## DATA SHOWN
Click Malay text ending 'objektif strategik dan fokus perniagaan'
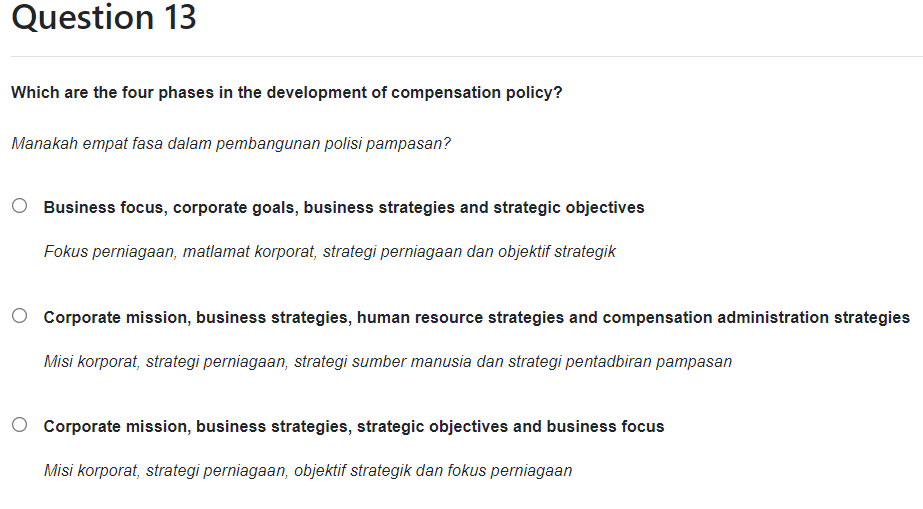 click(308, 470)
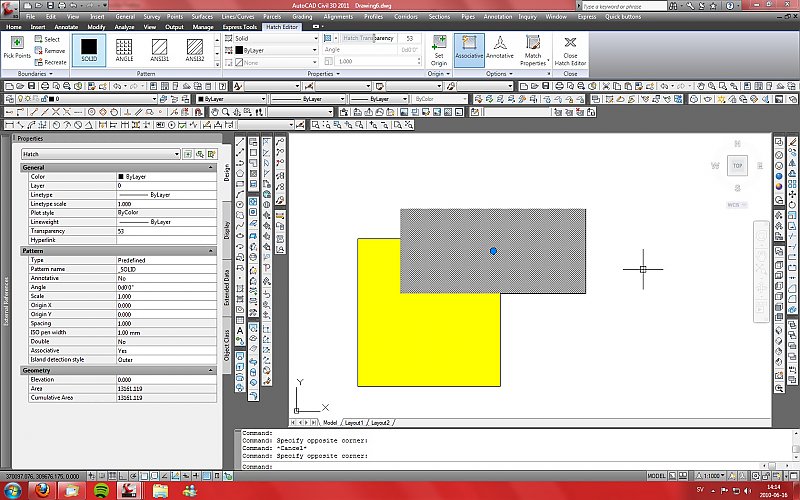Collapse the General properties section
Screen dimensions: 800x500
[211, 167]
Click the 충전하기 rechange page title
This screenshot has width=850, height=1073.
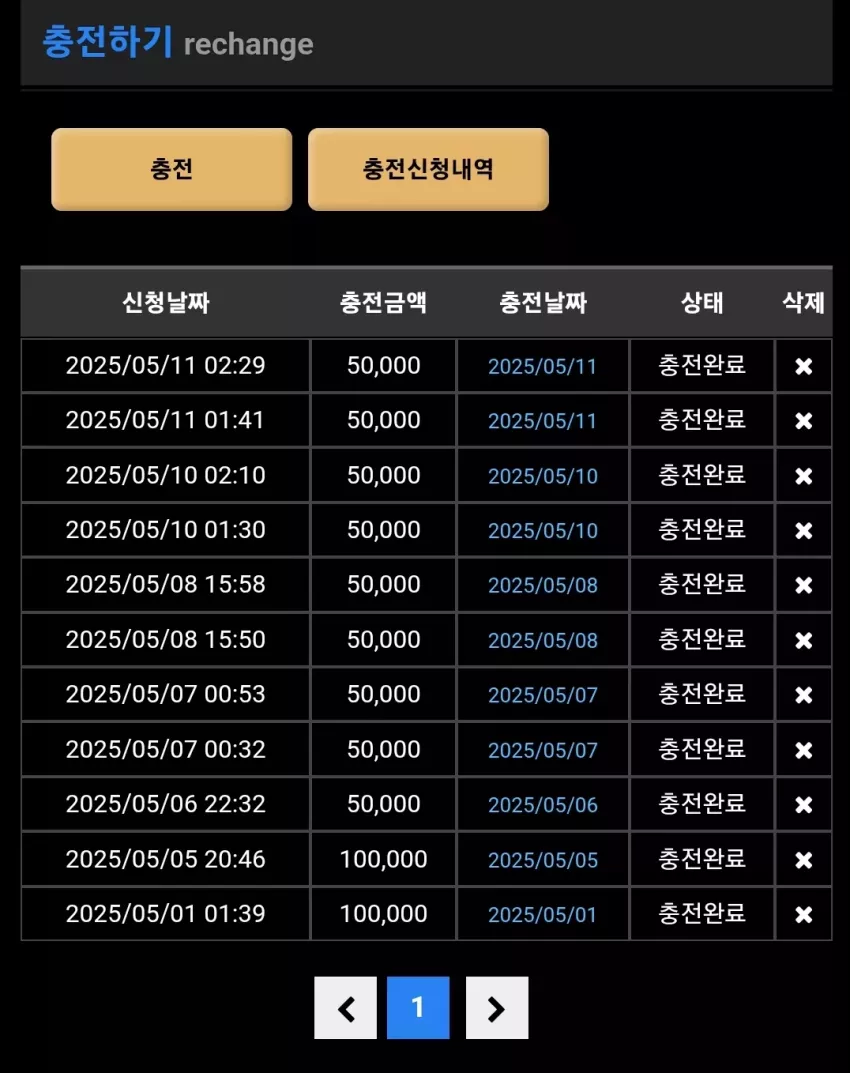[x=178, y=42]
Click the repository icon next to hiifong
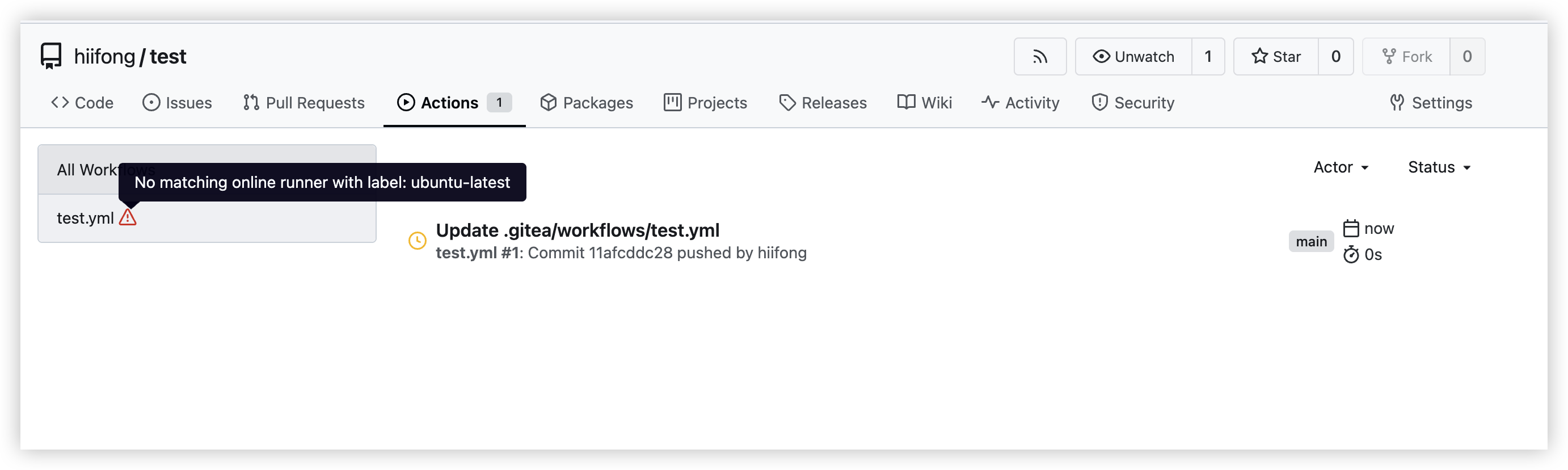 pos(51,56)
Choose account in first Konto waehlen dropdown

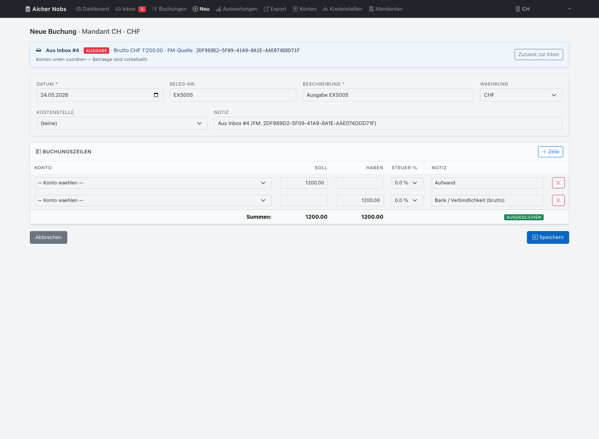pyautogui.click(x=153, y=183)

## WHAT THE TASK REQUIRES
Before printing the records again, strip out the pictures; change nothing else.

## OUTPUT FOR THIS TASK
Click Malay text ending 'objektif strategik dan fokus perniagaan'
 click(308, 470)
Collapse the General properties section
Screen dimensions: 800x500
[211, 167]
Click the 충전하기 rechange page title
This screenshot has width=850, height=1073.
[x=178, y=42]
Click the repository icon next to hiifong
 pos(51,56)
Choose account in first Konto waehlen dropdown

pyautogui.click(x=153, y=183)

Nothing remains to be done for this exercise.